= TEXTO EXIBIDO =
****
Almoço: Um copo de leite com pêra e "ovomaltino".

Tarde: Sucrilhos.

Janta: Sucrilhos com leite.

Humor: corinthiano.

Aparência do cocô: um copo de leite com pêra e "ovomaltino".

Opinião política: pau no cu do mundo.

Acordei com uma vontade de vestir minha camisa do Corinthians. Será que é a dieta? Um efeito colateral talvez? Enfim, depois de 24 horas de vomitar pelo cu, cheguei à conclusão que toda a fibra contida nos cereais matinais, bem escondida com todo o açúcar, não resolveria as tretas no meu intestino sozinha, então tomei o primeiro remédio que encontrei no banheiro que mencionava "regulagem intestinal". Infelizmente, tomar o remédio foi como distribuir camisinha em sala de espera de clínica de aborto. Fiquei deitado no sofá, tentando viver. Não conseguia nem sair dali, imagina conseguir armar um protesto e ainda peitar a polícia e o governo? Isso exige energia que o Sucrilhos definitivamente não estava me oferecendo. E olha, parabéns a quem o faça e consiga manter o consumo de maconha; eu aqui em casa, e nem um fininho de cadeia estou conseguindo bolar. Dieta da deprê.
****
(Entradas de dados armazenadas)
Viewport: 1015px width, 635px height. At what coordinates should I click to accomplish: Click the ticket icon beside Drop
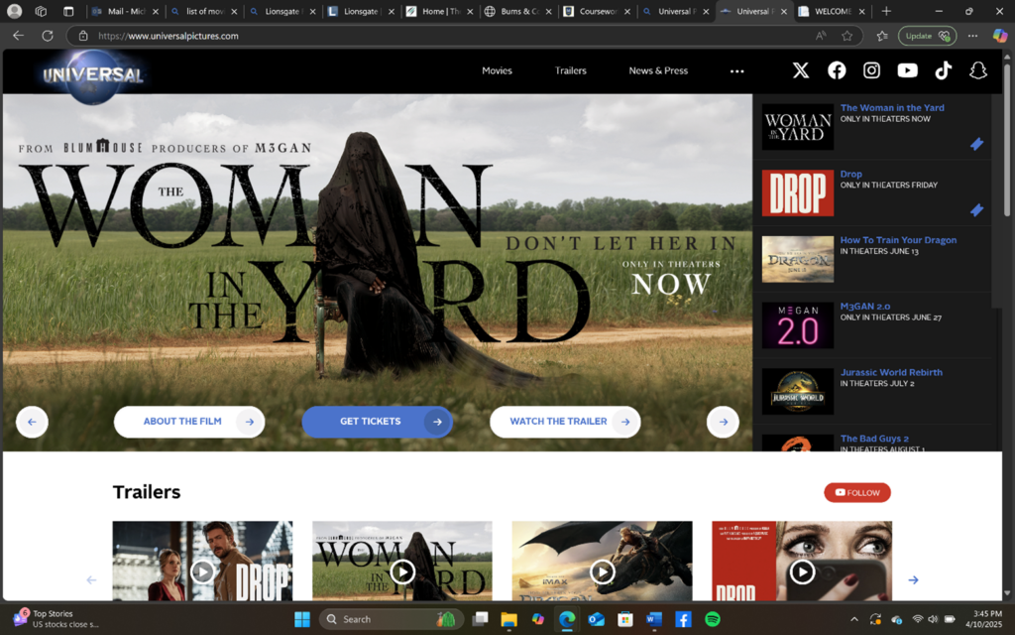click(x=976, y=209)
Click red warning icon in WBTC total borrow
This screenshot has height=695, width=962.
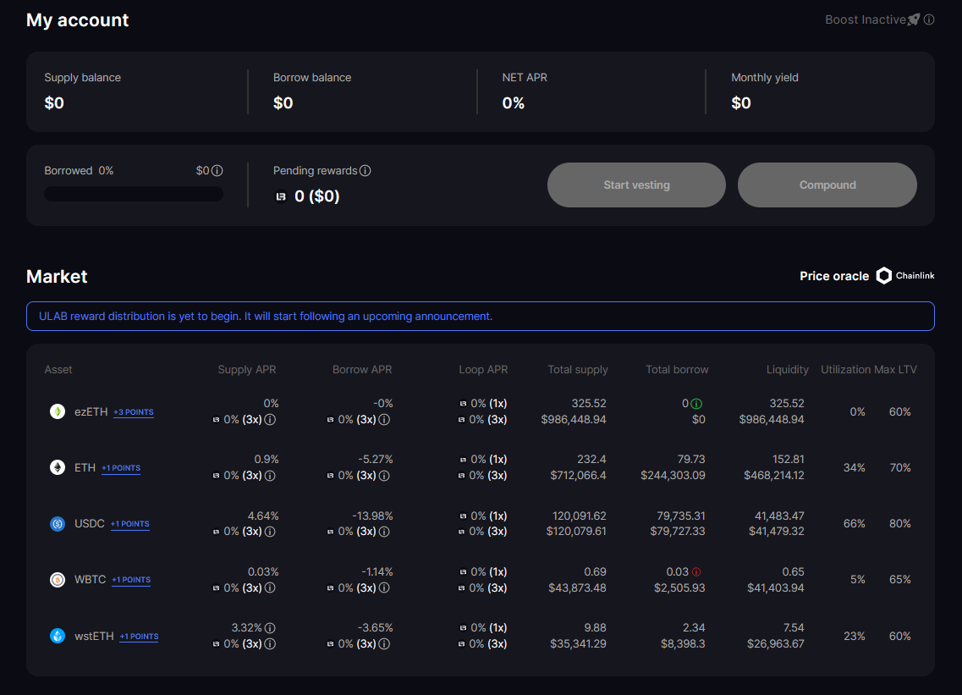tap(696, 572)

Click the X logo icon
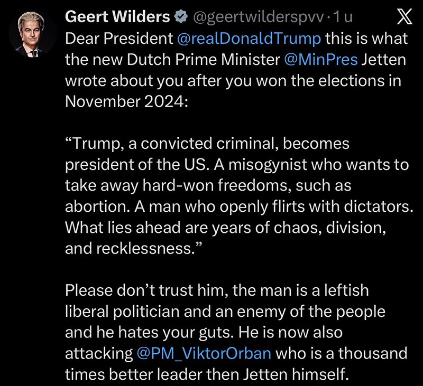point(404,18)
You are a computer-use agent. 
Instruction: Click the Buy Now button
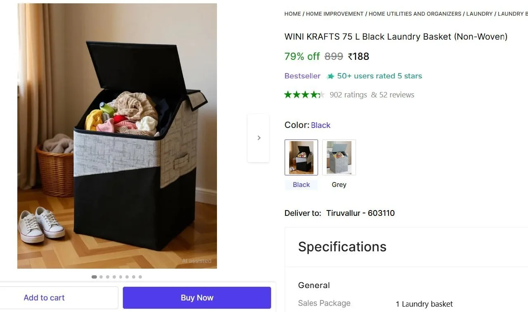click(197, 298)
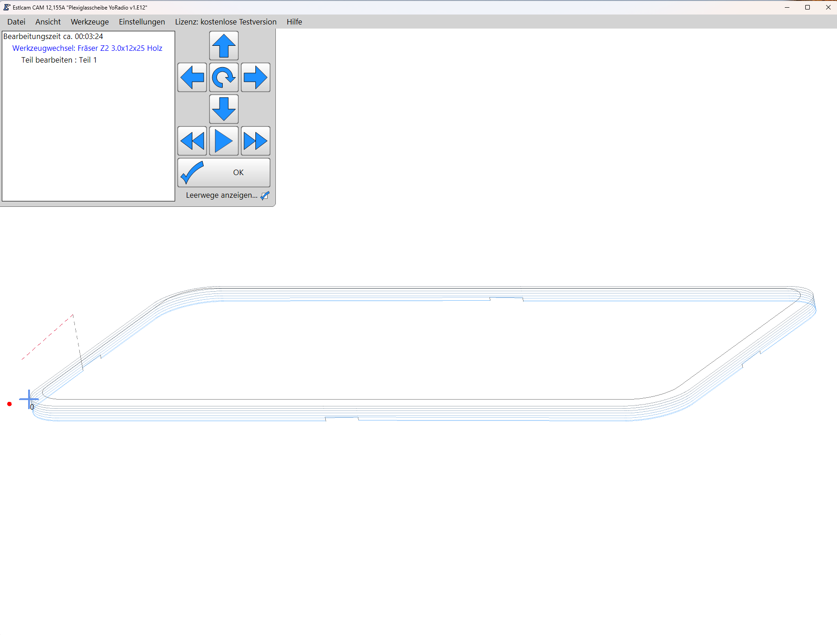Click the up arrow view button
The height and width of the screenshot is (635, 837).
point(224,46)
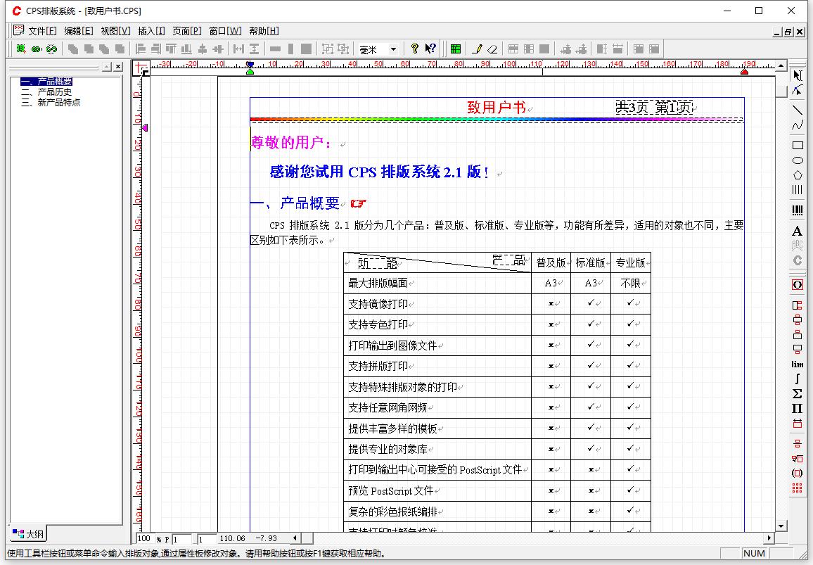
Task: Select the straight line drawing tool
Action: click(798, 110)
****
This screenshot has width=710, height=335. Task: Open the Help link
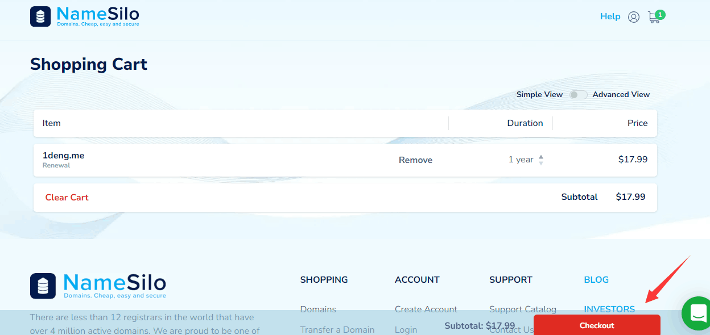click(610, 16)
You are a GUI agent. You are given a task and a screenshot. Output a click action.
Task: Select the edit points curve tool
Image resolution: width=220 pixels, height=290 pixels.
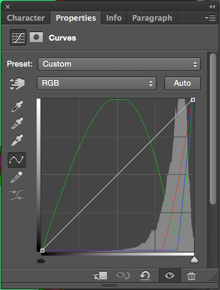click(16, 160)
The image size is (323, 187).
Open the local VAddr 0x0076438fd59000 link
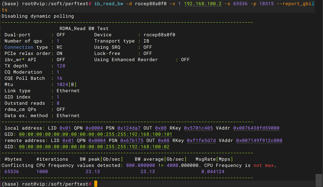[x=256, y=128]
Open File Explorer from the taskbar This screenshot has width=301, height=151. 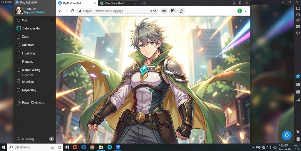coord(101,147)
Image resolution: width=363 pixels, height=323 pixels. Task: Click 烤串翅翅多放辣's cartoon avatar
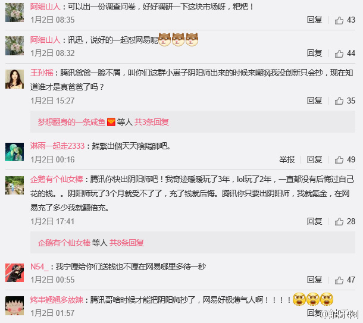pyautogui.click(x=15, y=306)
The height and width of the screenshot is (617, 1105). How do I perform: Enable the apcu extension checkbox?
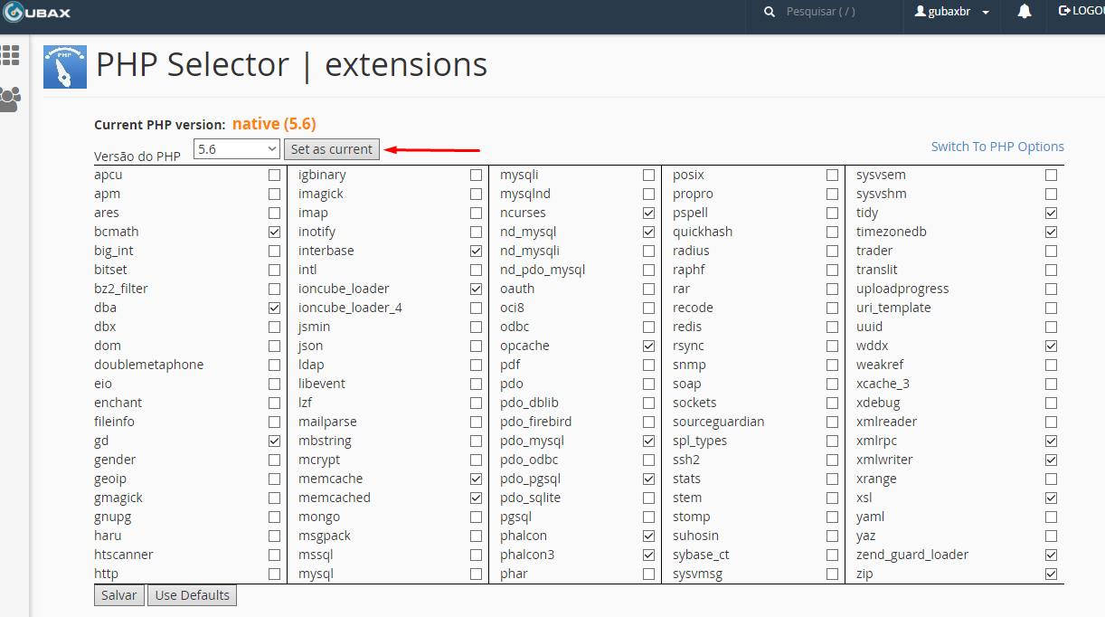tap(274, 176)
****
= SUA TAREFA =
No texto sobre a dieta de Sucrilhos, o que foi consumido na janta? Por favor, responda em poucas palavras.

= RESPOSTA ESCRITA =
Sucrilhos com leite.